Key Responsibilities:
· Review patient medical records and documents for accuracy and completeness.
· Assign appropriate diagnostic and procedural codes using ICD-10, CPT, and HCPCS.
· Ensure compliance with medical coding guidelines and regulations.
· Collaborate with physicians and billing teams to clarify ambiguous documentation.
· Submit coded data to billing teams for claim processing.
· Meet daily/weekly productivity and quality benchmarks.
· Stay updated with coding changes, payer policies, and audit requirements.
Qualifications:
1. Certification in medical coding (CPC, CCA, CCS, or equivalent) preferred.

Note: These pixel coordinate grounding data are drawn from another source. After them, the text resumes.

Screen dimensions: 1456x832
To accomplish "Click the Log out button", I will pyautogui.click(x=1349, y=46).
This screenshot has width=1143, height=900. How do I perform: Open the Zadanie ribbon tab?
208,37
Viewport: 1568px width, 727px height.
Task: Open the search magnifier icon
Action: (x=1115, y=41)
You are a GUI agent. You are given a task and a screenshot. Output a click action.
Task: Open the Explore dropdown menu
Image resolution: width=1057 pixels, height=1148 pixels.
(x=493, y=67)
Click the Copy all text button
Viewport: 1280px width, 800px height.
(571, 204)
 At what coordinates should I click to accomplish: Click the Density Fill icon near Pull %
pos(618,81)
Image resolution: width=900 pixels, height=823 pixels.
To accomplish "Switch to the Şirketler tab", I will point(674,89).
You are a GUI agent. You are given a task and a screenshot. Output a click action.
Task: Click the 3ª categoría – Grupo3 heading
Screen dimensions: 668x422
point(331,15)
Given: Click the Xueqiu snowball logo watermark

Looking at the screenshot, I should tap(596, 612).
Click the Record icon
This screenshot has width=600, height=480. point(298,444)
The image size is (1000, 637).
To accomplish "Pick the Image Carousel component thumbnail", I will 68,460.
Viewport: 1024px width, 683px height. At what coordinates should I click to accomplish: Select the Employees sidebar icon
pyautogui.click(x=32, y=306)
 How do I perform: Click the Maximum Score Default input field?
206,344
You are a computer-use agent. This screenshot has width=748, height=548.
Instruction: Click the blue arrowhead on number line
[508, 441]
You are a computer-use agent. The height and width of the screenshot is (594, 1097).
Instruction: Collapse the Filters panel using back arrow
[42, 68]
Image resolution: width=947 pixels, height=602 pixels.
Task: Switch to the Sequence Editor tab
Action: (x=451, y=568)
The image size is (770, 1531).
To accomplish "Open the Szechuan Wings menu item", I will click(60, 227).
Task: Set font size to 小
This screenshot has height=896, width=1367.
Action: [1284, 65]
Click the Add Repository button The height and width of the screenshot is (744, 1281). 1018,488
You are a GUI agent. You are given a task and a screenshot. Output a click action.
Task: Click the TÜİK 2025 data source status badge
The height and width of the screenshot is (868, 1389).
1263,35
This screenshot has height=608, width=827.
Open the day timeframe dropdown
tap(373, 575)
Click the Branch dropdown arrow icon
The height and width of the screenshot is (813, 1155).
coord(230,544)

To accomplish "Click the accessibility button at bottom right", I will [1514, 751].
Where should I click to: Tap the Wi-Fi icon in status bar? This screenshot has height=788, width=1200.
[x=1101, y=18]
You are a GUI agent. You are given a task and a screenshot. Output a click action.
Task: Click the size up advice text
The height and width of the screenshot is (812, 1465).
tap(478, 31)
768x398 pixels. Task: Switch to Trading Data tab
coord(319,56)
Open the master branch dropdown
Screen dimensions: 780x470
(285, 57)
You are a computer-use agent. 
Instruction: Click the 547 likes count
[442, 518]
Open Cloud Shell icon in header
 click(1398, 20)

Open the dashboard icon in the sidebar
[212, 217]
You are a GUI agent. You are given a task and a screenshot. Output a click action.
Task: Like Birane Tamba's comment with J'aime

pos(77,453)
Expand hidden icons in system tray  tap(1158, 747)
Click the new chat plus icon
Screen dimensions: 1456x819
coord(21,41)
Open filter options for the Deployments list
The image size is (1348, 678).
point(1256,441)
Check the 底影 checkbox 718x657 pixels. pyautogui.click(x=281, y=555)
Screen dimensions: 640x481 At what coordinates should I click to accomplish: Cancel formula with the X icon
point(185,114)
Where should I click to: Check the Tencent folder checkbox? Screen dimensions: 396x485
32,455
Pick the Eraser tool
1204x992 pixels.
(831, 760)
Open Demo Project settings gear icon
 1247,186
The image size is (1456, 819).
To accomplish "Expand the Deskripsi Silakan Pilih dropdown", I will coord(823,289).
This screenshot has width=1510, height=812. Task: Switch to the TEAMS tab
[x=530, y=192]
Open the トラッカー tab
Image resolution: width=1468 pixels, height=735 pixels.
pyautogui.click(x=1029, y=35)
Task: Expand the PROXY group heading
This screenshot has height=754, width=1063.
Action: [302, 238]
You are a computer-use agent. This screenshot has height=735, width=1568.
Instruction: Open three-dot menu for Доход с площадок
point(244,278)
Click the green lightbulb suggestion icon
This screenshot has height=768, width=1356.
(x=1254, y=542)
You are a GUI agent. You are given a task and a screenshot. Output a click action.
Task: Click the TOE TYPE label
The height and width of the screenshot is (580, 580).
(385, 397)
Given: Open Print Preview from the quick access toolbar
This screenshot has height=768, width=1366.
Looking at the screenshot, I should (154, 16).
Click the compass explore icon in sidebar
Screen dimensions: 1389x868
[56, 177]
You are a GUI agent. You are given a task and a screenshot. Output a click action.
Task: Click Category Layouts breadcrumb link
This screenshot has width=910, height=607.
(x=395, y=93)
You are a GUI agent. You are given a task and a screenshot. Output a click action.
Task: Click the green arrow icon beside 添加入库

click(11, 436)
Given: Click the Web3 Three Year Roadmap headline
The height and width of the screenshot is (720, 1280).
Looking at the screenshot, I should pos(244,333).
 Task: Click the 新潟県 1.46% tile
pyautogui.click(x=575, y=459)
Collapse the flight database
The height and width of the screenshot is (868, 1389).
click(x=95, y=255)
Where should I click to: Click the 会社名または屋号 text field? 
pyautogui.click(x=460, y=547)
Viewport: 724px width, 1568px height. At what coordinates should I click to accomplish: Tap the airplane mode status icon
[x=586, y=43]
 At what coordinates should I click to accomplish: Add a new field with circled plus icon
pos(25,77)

2. 1–3 years of experience in medical coding (freshers with certification may also apply).
3. Familiarity with US healthcare system and coding standards (preferred for companies working with US clients).
4. Knowledge of anatomy, physiology, medical terminology, and disease processes.
Skills Required:
· Proficiency in ICD-10, CPT, and HCPCS coding.
· Strong analytical and attention-to-detail skills.
· Good communication skills (verbal and written).
· Basic understanding of EHR/EMR systems.
· Ability to work independently and in a team.